# Diffusion Models History

## 1. What Are Diffusion Models?
- A family of generative models used mainly for image generation.
- They learn by **adding noise** to images step by step, then **learning to reverse** this noise to recreate clean images.
- Modern text-to-image systems (Stable Diffusion, DALL-E 2, Midjourney, Imagen) use this technique.
- They outperform VAEs, GANs, and PixelCNN due to higher stability and better image quality.

---

## 2. Intuition Behind Diffusion Models
- Think of a drop of ink diffusing in water: structure slowly disappears into noise.
- Diffusion models imitate this:
  - Clean image → corrupted with noise → becomes pure Gaussian noise.
  - The model then learns the **reverse process**: noise → structure → final image.

---

## 3. Main Applications
- Image generation.
- Inpainting (restoring missing regions).
- Super-resolution.
- Extensions to audio, molecules, and 3D generation.

---

# History and Theory (Simplified)

## 4. Two Independent Origins

### A. Physics-Inspired Diffusion (Sohl-Dickstein et al., 2015)
- Modeled data corruption as physical diffusion.
- Transform data into noise, then reverse the process.
- Required modeling probability densities with normalization constants, which is computationally difficult.

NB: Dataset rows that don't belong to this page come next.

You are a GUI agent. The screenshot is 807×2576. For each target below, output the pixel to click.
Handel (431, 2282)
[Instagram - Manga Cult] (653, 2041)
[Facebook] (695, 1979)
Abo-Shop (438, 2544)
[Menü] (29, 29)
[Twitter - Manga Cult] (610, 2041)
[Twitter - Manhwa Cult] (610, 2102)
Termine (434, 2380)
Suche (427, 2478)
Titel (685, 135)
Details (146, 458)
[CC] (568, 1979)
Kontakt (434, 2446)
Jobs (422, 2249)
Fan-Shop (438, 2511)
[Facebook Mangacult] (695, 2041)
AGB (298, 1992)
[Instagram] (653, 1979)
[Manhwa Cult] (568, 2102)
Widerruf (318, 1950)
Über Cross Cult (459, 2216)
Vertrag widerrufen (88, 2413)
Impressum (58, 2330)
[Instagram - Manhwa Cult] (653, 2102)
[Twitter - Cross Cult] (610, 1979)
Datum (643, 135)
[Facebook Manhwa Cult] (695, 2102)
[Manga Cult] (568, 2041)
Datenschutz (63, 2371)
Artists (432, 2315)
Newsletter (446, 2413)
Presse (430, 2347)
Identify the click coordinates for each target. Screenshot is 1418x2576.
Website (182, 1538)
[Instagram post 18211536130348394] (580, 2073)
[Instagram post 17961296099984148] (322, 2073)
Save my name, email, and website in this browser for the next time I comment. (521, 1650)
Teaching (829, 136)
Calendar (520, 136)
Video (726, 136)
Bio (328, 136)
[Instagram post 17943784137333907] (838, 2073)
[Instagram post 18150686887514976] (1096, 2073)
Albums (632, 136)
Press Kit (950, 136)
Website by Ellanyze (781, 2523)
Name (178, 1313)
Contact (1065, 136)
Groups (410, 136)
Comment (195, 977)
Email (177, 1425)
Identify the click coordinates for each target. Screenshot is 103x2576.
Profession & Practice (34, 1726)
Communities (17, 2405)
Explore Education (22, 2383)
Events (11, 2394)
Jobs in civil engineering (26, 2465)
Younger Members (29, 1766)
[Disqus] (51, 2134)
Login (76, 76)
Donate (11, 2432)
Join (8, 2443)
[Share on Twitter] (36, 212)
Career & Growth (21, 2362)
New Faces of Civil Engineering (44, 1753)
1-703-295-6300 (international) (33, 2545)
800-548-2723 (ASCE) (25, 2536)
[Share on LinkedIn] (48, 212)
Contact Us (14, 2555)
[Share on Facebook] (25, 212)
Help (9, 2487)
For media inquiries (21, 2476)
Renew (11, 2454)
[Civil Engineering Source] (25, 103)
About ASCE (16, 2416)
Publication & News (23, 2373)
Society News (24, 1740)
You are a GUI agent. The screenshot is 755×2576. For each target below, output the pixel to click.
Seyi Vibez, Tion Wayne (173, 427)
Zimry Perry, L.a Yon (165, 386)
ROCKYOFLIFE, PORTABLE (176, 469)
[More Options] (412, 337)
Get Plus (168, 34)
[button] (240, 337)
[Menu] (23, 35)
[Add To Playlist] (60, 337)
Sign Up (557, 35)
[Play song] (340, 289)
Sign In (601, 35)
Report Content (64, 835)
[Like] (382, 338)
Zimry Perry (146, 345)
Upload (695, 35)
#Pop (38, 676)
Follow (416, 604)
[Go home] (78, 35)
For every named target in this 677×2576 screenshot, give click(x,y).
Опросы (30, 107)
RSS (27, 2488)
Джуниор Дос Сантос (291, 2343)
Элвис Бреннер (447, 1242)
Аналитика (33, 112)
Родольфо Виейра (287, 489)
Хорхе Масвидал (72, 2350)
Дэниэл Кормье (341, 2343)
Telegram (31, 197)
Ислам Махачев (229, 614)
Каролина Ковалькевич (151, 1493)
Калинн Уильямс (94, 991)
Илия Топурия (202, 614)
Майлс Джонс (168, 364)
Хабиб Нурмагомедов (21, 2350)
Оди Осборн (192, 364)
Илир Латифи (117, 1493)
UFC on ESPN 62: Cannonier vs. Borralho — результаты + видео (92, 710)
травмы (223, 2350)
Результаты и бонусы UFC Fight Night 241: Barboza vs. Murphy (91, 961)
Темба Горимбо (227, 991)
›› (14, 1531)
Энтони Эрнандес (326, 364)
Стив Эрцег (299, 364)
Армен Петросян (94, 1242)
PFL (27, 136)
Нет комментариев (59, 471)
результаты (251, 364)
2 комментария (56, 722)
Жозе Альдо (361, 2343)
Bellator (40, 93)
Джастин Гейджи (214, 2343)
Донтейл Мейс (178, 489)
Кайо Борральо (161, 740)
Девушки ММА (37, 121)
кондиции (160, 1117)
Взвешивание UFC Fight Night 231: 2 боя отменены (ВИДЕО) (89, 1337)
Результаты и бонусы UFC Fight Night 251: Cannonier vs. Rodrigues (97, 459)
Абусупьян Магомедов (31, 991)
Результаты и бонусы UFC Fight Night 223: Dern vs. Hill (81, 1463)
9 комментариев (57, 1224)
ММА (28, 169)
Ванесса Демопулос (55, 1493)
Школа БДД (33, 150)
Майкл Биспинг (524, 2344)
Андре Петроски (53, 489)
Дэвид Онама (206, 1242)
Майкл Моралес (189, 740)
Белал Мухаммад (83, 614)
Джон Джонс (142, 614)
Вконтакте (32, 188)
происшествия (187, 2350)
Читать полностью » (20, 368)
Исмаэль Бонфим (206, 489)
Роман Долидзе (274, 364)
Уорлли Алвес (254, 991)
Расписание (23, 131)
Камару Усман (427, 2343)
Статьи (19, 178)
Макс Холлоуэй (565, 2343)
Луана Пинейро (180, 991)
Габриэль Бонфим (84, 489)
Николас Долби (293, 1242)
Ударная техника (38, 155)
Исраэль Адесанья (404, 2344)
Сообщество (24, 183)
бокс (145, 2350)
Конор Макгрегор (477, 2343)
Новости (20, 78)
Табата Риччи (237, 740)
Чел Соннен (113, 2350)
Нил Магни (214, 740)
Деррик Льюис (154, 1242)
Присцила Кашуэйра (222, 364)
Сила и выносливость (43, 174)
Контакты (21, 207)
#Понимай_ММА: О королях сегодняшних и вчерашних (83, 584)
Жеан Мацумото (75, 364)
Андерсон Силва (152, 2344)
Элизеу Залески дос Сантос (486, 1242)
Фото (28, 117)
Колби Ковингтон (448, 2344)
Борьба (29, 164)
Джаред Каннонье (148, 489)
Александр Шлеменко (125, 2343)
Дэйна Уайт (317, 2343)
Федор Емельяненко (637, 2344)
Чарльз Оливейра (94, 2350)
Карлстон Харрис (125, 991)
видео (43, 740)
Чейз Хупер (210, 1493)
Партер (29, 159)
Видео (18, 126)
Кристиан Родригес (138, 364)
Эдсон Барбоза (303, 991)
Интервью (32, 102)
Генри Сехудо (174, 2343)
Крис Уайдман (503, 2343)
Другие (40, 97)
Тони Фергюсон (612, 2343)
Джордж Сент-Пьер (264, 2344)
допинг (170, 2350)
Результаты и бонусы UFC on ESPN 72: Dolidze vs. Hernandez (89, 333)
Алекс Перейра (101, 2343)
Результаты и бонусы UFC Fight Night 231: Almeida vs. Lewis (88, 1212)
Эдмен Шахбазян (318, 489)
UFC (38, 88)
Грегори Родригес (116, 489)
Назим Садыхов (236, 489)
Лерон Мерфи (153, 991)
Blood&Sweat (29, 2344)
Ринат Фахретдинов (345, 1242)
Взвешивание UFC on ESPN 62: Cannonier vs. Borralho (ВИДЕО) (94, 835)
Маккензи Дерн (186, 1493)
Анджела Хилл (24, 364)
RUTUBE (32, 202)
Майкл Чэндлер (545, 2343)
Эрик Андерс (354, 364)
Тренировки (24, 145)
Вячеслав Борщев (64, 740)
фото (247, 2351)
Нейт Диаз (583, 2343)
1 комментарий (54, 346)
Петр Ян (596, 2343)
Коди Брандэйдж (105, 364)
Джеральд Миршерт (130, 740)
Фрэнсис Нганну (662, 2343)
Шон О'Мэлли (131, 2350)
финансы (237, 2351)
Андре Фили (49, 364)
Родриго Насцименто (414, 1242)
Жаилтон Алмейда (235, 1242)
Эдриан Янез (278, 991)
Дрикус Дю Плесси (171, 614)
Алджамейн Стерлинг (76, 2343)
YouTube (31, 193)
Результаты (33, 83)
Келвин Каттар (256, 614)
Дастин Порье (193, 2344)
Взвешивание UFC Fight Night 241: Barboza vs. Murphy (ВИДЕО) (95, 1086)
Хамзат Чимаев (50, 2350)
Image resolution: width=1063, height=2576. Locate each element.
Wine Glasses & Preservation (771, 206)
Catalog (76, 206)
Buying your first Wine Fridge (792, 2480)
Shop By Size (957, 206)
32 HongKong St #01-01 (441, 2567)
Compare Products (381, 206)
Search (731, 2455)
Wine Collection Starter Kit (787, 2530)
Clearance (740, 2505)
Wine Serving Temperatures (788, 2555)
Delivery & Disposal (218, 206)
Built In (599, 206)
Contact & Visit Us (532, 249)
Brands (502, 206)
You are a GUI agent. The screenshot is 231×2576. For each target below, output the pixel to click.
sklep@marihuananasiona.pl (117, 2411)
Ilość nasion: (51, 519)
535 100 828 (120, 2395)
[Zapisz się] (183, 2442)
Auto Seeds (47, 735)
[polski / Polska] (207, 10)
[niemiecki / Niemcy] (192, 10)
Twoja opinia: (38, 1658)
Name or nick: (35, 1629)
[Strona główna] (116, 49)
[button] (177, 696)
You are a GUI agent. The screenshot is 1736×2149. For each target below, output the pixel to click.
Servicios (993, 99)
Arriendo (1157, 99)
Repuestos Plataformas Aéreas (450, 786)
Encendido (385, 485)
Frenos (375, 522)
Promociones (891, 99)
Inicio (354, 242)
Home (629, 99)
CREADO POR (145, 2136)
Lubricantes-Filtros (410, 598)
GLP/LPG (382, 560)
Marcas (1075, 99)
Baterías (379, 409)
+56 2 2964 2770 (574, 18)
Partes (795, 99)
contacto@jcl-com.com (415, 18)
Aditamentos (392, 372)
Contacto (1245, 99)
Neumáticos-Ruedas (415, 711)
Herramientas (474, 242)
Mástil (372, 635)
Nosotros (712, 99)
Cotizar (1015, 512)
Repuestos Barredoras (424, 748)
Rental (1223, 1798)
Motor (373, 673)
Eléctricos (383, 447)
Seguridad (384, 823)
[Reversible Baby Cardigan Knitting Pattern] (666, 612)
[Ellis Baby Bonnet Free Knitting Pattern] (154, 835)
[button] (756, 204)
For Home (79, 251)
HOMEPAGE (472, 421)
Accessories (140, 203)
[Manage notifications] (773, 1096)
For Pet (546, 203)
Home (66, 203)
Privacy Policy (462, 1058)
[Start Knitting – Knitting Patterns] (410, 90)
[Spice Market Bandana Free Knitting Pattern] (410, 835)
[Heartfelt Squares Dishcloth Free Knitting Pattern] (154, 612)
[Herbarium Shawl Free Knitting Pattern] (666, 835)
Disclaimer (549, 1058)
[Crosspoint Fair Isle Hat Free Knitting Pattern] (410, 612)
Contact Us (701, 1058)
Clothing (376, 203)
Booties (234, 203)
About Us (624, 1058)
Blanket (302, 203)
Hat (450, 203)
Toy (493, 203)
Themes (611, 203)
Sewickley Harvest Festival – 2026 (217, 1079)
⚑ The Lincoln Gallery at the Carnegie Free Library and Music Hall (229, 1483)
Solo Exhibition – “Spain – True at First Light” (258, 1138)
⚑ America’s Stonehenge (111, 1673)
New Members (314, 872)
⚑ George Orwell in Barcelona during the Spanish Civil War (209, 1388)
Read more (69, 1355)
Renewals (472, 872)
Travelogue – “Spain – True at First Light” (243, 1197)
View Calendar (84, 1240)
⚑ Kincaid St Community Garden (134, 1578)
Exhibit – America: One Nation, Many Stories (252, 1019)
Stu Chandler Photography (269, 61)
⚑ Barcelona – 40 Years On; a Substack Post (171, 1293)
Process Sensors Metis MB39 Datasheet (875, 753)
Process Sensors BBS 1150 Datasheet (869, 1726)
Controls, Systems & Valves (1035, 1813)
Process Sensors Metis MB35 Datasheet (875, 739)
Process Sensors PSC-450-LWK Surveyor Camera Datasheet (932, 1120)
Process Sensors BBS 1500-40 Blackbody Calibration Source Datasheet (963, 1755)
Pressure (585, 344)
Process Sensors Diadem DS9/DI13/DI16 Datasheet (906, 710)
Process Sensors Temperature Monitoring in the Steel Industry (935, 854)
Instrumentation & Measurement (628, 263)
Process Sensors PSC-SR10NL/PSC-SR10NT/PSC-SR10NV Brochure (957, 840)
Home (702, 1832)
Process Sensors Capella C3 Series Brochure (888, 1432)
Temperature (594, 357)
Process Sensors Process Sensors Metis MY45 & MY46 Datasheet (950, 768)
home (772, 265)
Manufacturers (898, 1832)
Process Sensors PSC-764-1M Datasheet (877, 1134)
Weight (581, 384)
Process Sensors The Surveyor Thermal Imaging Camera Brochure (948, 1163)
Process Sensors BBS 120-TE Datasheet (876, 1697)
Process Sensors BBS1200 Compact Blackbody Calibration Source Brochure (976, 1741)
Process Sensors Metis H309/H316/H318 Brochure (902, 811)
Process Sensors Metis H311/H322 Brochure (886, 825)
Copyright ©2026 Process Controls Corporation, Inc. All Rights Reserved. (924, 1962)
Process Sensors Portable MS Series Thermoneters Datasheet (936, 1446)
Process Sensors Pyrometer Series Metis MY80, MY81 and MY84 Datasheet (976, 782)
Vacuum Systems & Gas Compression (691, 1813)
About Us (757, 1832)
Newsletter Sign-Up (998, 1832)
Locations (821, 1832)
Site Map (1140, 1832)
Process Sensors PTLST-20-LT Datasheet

### B. Score-Based Models (Song & Ermon, 2019)
- Modeled the **score**:  
  $$s_\theta(x) = \nabla_x \log p_\theta(x)$$
- Avoided computing normalization constants.
- Used Gaussian perturbations and Langevin dynamics.
- These ideas later unified with diffusion theory.

---

## 5. DDPMs (2020–2021): The Breakthrough
- Ho et al. (2020) introduced **Denoising Diffusion Probabilistic Models (DDPMs)**.
- Showed diffusion can match or outperform GANs.
- The model predicts noise instead of pixels.
- Dhariwal & Nichol (2021): “Diffusion Models Beat GANs”.

---

## 6. Latent Diffusion (Stable Diffusion, 2022)
- Instead of diffusing in pixel space, diffusion is performed in latent space.
- Reduces computation, enabling fast and efficient image generation.
- Allowed wide adoption in creative applications.

---

# How Diffusion Models Work (Simplified)

## 7. Three Main Stages
1. **Forward Process (Noise Addition)**  
   Adds Gaussian noise over \(T\) steps until the image becomes pure noise.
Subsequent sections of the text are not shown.